Court orders Saskatchewan, Canada government to remove gender markers on birth certificates

The Saskatchewan Legislative Building

A Canadian judge has ordered the removal of gender markers from Saskatchewan birth certificates.

What happened?

The ruling, made on 24 May, found conflicts between the The Vital Statistics Act and section 12 of the Saskatchewan Human Rights Code. The Vital Statistics Act is responsible for how birth, marriage, and death certificates should be handled. The Saskatchewan Human Rights Code prohibits denial of accommodation, service, or facilities based on a protected class such as gender.

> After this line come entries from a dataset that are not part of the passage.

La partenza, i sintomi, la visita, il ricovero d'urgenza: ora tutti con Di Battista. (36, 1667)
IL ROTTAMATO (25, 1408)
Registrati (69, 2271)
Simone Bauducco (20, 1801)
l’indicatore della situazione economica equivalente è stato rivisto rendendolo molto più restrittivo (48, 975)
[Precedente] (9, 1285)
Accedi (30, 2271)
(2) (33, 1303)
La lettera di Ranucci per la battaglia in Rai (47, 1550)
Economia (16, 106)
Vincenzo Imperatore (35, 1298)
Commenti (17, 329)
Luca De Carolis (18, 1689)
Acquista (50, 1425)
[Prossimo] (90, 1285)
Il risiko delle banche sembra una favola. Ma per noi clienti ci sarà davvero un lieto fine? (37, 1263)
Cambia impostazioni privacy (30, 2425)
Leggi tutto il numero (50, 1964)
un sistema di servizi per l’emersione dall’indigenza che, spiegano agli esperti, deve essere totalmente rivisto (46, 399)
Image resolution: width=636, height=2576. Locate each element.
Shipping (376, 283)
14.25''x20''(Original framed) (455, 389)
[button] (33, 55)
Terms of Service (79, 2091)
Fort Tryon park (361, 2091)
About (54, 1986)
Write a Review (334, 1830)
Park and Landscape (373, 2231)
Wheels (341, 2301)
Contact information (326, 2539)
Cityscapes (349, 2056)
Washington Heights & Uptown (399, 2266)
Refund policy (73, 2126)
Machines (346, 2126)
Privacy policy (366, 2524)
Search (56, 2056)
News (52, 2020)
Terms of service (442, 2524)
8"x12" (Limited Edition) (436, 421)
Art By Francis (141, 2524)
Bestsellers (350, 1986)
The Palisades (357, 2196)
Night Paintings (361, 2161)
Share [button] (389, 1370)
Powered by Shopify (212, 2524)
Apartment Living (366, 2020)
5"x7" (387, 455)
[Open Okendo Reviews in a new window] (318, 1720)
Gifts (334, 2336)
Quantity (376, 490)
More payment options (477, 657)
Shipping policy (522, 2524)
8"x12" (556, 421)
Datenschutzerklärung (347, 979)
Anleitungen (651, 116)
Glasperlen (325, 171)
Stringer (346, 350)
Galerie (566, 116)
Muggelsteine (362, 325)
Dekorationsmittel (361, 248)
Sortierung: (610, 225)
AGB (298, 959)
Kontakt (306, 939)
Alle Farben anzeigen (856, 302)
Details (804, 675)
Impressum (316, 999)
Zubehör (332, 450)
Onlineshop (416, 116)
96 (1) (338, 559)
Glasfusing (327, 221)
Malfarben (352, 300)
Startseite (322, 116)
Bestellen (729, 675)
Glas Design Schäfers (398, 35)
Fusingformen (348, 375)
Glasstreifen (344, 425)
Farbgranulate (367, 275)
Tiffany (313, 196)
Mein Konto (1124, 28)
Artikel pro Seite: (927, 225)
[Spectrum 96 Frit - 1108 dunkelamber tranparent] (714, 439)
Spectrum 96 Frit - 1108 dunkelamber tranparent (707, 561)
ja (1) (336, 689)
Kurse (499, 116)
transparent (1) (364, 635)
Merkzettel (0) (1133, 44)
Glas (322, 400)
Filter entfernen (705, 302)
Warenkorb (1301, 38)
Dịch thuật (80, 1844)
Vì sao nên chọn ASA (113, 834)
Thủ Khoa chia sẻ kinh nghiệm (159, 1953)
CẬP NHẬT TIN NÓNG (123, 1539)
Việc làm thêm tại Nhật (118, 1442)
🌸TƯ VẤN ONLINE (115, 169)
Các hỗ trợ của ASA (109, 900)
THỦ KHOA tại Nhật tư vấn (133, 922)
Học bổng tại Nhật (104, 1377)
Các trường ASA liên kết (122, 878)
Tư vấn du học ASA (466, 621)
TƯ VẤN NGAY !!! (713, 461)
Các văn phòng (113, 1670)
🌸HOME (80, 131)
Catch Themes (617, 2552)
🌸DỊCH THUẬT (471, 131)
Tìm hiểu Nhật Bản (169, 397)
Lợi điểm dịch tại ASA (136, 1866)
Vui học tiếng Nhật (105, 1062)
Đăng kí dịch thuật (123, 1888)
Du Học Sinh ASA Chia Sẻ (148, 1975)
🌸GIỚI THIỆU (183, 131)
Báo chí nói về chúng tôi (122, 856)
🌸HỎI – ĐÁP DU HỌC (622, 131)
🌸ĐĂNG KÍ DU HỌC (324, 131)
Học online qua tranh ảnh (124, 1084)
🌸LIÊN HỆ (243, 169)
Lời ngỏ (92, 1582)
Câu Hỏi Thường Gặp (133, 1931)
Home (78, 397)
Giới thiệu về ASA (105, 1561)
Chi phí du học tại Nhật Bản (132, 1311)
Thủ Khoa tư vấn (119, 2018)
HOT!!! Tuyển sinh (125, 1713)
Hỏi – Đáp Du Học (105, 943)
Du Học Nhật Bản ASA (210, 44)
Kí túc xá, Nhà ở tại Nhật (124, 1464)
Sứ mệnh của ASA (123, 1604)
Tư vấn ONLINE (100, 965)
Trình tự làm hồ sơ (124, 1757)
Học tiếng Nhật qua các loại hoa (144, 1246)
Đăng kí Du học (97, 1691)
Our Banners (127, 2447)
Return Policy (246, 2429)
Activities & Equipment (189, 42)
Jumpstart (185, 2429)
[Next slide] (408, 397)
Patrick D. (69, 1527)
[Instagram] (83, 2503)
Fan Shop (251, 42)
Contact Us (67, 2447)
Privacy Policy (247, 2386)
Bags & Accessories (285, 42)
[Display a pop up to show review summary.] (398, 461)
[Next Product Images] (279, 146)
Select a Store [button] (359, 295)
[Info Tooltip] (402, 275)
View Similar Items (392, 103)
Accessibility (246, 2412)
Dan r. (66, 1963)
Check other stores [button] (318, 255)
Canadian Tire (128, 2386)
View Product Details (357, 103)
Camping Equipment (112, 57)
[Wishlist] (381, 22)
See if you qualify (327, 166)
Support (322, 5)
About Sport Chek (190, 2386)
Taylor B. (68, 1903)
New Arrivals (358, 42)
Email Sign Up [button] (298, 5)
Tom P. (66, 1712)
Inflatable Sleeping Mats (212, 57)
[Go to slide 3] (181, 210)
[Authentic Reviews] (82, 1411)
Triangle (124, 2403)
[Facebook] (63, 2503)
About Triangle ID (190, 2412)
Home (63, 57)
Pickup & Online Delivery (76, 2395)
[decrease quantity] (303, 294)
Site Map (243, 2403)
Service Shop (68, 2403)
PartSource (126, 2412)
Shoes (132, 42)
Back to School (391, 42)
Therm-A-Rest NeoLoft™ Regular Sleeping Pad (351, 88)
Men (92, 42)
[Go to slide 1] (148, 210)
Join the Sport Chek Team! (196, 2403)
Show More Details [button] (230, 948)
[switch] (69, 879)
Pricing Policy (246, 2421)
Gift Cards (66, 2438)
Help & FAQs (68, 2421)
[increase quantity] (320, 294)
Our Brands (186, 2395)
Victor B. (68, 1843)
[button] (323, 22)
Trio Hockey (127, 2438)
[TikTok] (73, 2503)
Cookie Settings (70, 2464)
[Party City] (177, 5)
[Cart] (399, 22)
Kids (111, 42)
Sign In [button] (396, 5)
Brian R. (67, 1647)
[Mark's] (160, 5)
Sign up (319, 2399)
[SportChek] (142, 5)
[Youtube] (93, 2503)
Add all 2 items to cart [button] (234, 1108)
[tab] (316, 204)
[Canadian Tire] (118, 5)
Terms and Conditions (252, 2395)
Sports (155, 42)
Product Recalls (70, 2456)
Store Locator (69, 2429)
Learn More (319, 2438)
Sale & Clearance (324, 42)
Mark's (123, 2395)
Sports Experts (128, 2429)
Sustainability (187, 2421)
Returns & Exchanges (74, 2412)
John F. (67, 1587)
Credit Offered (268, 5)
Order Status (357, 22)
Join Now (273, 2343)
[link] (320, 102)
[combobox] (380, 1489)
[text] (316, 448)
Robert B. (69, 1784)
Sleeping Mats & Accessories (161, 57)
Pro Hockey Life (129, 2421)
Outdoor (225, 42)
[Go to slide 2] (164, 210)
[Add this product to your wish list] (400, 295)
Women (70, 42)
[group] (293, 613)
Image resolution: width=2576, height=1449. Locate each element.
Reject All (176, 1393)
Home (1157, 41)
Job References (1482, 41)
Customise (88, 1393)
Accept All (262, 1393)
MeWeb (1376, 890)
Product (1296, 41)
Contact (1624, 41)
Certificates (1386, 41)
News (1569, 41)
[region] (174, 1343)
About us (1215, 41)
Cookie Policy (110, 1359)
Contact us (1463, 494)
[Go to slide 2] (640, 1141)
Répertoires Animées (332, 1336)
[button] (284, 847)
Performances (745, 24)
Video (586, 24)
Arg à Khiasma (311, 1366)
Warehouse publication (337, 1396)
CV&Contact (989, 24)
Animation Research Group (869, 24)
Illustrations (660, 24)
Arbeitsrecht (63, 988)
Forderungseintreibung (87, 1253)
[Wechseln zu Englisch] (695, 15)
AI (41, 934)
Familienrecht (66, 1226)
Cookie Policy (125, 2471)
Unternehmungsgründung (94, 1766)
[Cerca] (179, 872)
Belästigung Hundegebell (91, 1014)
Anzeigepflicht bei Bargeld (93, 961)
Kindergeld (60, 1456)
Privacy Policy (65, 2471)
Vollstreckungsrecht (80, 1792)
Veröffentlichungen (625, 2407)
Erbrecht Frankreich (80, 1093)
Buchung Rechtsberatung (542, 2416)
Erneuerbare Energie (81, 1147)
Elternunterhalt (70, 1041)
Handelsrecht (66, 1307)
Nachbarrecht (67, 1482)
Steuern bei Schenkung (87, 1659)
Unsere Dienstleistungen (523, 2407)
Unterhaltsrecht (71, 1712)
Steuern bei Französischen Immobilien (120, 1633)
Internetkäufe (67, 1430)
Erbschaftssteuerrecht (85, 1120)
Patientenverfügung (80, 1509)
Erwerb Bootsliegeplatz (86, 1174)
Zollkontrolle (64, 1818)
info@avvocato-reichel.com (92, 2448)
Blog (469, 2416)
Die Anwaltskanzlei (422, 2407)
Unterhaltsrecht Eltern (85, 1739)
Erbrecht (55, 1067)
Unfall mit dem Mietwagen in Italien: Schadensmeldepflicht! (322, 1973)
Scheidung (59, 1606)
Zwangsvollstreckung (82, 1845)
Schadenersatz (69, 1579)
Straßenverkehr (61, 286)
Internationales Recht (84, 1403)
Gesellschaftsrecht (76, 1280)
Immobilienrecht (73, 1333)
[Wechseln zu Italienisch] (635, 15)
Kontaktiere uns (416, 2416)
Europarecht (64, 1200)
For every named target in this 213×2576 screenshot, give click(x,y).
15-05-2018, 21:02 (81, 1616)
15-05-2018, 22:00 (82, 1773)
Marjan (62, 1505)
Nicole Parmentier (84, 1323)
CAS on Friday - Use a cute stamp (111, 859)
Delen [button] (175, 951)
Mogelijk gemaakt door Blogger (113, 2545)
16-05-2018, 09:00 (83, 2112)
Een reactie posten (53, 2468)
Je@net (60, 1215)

This ruling makes Saskatchewan the first Canadian province to have a court ordered allowance of the removal of gender markers on birth certificates.

‘This court order marks an important day in our province,’ said David Arnot, chief commissioner of the Saskatchewan Human Rights Commission, in a statement.

‘The removal of gender markers from birth certificates will greatly benefit our transgender community.’

With this ruling, people under the age of 18 can now apply for changes to the gender marker on their birth certificate. Additionally, one can have the ‘male’ and ‘female’ gender markers removed altogether.

Reactions

‘I’m just so glad it’s over and I am so happy for other children, as well as other non-binary people,’ Fran Forsberg, the mother of a transgender child, told Huffington Post.

Forsberg filed a human rights complaint four years ago on behalf of her child to have the gender marker change from ‘M’ to ‘F,’ or be removed completely.

‘Hopefully this will start the ball rolling for people educating and opening their minds and hearts for the rest of the world. There’s no reason to have gender on government ID or birth certificates. No reason at all.’

A second youth, non-binary 17-year-old Jordyn Dyck, also joined Forsberg’s complaint. Jordyn’s father, Dustin Dyck, told HuffPo that they were ‘overjoyed’ with this decision. Jordyn has a history of being bullied for being non-binary, and is hopeful that being able to show an ID as proof will stop it.

Anything else?

Earlier this month, the very first non-binary birth certificate was issued in the province of Ontario.